§ **Aim of the task**:
Write out the records in full and without alteration, setting aside their pictures.

═════ Supplied data ═════

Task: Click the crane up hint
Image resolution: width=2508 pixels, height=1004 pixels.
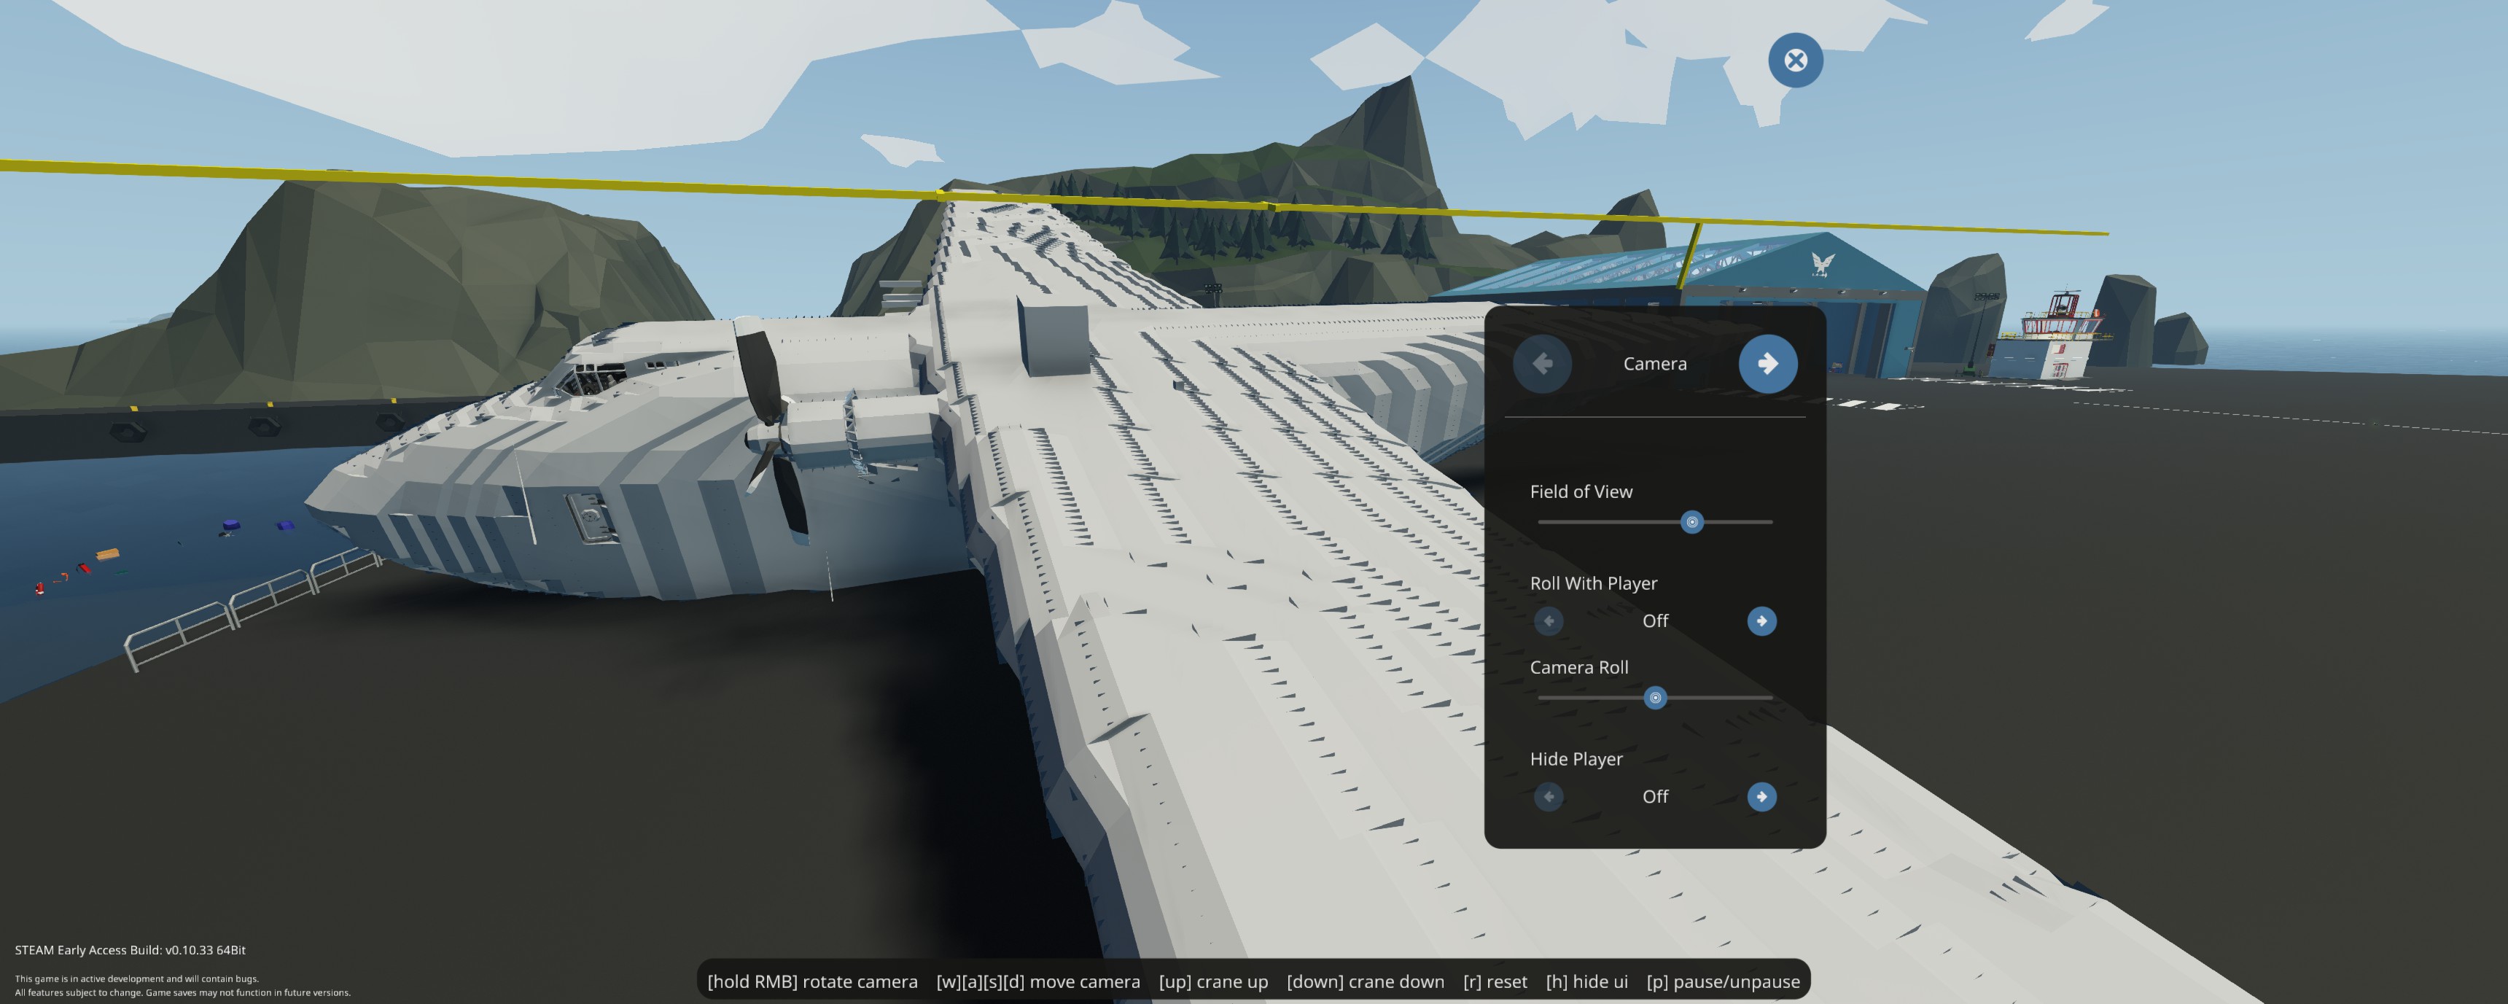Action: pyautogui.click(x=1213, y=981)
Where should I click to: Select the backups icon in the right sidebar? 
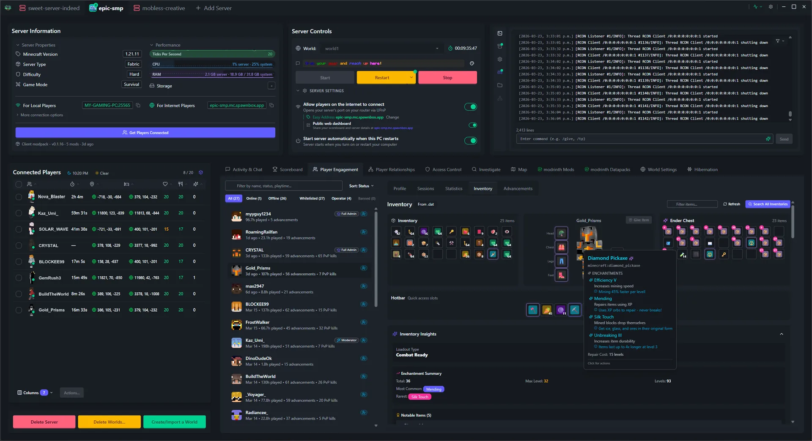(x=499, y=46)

═════

§ **Your response**:
Task: Click the crane up hint
Image resolution: width=2508 pixels, height=1004 pixels.
Action: pyautogui.click(x=1213, y=981)
Where should I click to: Select the backups icon in the right sidebar? 
(x=499, y=46)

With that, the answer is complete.